● **TASKS TO COMPLETE**
1. Rewrite the part of the text on the barnacle Coronula reginae starting with "The species can" and going on through "by the host’s skin.", with "cask-shaped" in place of "barrel-shaped".
2. Continue the text on the barnacle Coronula reginae from where it stops.

Coronula reginae is a species of acorn barnacle in the family Coronulidae that lives as an epibiont on marine mammals, particularly baleen whales. This species was first described by Charles Darwin in 1854 and is most commonly associated with humpback whales (Megaptera novaeangliae), although it has also been recorded on other whale species, including right whales and more rarely, blue, fin, minke, and sei whales.

== Description==
Coronula reginae is characterized by a flattened, globose shell, reaching a diameter of 50–85 mm. This species of barnacle has a striated shell surface with crenate margins and a hexagonal operculum. Like other Coronuliid barnacles, Coronula reginae is white, radially symmetrical, and has a yellow opercular membrane. The radii are thin and do not exceed one-fifth of the thickness of an internal compartment wall, and the terga are absent.

The species can be distinguished from related barnacles such as Coronula diadema. Compared to Coronula diadema, which reaches an exposed height of 30–59 mm, Coronula reginae is shorter in height, with only 13–19 mm exposed above its host’s epidermal tissues, embedding more deeply into the host’s skin. In contrast, Coronula diadema has a more barrel-shaped shell that protrudes more prominently above the surface of the host’s skin. Coronula reginae also differs from Cryptolepas rhachianecti, the gray whale barnacle, which has a flatter shell with exposed spaces between radiating ridges and a more striped appearance due to darker ridges that are not covered by the host’s skin.

== Ecology and host associations ==
Coronula reginae is an obligate, commensal epibiont that attaches to whales during its larval (cyprid) stage using cement glands. Although it lives on whale skin, it is not considered a true parasite, as it does not feed on host tissues or body fluids. However, heavy infestations may increase hydrodynamic drag.

The species most commonly occurs on humpback whales (Megaptera novaeangliae), and is most frequently documented on the lips, flippers, ventral grooves, and other protruding body parts. It is also frequently found in association with Coronula diadema, often forming mixed aggregations.

● **DATA EXCERPTS**
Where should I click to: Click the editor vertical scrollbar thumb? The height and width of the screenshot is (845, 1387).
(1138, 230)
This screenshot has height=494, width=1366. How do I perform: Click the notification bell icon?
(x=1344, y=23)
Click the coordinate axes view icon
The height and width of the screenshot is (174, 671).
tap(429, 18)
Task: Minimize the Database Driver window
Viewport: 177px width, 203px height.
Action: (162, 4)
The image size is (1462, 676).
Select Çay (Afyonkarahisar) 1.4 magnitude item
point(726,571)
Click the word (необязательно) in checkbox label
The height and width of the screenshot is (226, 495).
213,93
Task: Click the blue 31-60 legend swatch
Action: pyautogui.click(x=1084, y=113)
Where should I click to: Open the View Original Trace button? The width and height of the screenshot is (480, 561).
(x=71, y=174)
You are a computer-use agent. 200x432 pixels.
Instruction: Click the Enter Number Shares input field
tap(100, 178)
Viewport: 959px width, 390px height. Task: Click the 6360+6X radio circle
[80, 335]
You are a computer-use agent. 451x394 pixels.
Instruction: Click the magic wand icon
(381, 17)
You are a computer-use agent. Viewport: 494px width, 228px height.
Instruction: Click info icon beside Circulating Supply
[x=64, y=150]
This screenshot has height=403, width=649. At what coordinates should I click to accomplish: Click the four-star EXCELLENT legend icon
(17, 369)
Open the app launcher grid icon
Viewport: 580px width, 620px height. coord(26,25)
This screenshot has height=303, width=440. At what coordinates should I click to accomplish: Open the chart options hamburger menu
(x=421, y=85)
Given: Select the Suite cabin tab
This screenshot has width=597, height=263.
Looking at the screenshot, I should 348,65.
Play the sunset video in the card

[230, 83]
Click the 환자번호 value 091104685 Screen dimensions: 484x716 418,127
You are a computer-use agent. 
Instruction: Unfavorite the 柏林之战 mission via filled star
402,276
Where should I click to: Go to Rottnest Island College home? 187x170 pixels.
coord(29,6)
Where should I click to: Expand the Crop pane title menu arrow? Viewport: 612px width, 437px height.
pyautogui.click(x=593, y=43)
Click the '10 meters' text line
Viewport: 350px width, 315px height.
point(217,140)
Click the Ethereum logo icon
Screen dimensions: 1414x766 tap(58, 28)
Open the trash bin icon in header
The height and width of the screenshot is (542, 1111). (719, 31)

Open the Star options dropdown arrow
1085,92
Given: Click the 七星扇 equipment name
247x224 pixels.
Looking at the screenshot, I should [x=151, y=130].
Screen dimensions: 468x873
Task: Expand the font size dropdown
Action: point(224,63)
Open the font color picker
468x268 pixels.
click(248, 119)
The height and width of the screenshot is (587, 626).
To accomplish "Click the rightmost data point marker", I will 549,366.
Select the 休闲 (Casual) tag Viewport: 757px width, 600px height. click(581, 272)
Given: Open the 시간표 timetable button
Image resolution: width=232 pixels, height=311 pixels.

● **PER-TASK OUTPUTS**
1.
The species can be distinguished from related barnacles such as Coronula diadema. Compared to Coronula diadema, which reaches an exposed height of 30–59 mm, Coronula reginae is shorter in height, with only 13–19 mm exposed above its host’s epidermal tissues, embedding more deeply into the host’s skin. In contrast, Coronula diadema has a more cask-shaped shell that protrudes more prominently above the surface of the host’s skin. Coronula reginae also differs from Cryptolepas rhachianecti, the gray whale barnacle, which has a flatter shell with exposed spaces between radiating ridges and a more striped appearance due to darker ridges that are not covered by the host’s skin.

2.
On North Pacific right whales (Eubalaena japonica), Coronula reginae has been documented on the flukes and rostrum, where it leaves characteristic indentations and scarring after detachment. This differs from Coronula diadema, which is more often restricted to areas near the blowholes. In more rare instances (8.7%), Coronula reginae will recruit across the skin of Antarctic minke whales (Balaenoptera bonaerensis), suggesting a geographic overlap between Antarctic minke whales and humpback whales in the region where Coronula reginae spawns and recruits.

Barnacle loss is thought to be influenced by whale skin molting or environmental factors such as temperature increases during southern migration, with warmer waters also inducing reproduction in Coronulareginae and other Coronuliids. Larger individuals may detach in warmer waters and be replaced by rapidly growing juveniles.

The shell of Coronula reginae can serve as a substrate for other epibiotic organisms, including species of stalked barnacles such as Conchoderma autitum and Conchoderma virgatum.

== Distribution==
Coronula reginae is most abundant in the North Pacific and North Atlantic Oceans, although records also exist from the Caribbean Sea, North Sea, Southern Ocean.

The species has also been documented historically in Japanese waters and in the fossil record, in addition to specimens associated with humpback whales in British Columbia.

Observations suggest regional differences in abundance. Coronulareginae is relatively more common than Coronula diadema in the Pacific Ocean, but relatively less abundant in the Atlantic.

==Paleontological record==
In the fossil record, Coronula reginae can be identified by the distinctive T-shaped cross-section of its shell. Fossil specimens have been found in association with humpback whales in Japan and at the Cachalot Whaling Station on Vancouver Island, Canada.